-- Description

- table-2-combsum-thesaurus-50ngh.txt
  thesaurus resulting from the fusion of the [initial], [symmetry] and [compound] thesauri
  with the late fusion method CombSum (our best method)
  Its global evaluation corresponds to the "CombSum" line of Table 2 of the article.

  format: each line corresponds to one entry and the list of its semantic neighbors, ordered
  according to the decreasing value of their similarity with the entry. The maximal number of
  neighbors for each entry is equal to 50(*) but all entries do not have necessarily 50 neighbors. 
  
  Each line has the following format:
       <entry>(<space><neighbor><space><similarity>)+

  entry, neighbor: lemma of nouns

  This thesaurus contains 14,670 entries.
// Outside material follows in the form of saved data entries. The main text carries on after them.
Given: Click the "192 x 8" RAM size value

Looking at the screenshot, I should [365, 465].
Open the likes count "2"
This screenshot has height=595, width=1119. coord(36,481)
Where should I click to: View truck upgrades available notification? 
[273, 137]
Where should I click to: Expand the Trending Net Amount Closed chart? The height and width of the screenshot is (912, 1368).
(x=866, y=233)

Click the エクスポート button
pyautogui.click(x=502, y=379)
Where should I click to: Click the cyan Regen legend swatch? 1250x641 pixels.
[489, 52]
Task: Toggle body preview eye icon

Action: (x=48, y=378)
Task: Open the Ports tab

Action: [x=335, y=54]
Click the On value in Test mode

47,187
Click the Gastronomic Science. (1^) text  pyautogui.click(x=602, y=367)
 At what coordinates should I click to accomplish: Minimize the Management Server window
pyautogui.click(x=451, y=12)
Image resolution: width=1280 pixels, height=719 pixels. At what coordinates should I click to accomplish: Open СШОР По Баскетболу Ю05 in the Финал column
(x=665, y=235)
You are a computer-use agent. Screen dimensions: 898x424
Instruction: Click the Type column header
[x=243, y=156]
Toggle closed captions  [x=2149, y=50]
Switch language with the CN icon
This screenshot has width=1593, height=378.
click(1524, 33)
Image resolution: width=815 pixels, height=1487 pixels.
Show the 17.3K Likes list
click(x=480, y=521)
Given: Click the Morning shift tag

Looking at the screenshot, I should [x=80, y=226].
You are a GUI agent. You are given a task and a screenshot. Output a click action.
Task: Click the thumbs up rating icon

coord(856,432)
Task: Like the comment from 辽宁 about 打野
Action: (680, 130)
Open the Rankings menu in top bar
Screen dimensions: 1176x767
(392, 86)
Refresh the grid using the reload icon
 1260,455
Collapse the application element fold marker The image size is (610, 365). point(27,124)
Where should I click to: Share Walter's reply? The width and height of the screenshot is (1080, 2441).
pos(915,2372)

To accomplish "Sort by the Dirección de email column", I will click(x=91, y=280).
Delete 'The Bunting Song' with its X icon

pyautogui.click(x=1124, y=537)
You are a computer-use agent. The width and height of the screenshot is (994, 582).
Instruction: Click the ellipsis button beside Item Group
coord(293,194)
(*) In the article, this number is equal to 100 but only the first 50 neighbors are provided here 
    due to size restrictions


-- License

This dataset is licensed by CEA LIST under a Creative Commons Attribution-NonCommercial-ShareAlike 4.0 International License (http://creativecommons.org/licenses/by-nc-sa/4.0)

Please cite the following publication if you use this dataset:

Olivier Ferret (2015) Early and Late Combinations of Criteria for Reranking Distributional Thesauri. 53rd Annual Meeting of the Association for Computational Linguistics and the 7th International Joint Conference on Natural Language Processing, Beijing, China.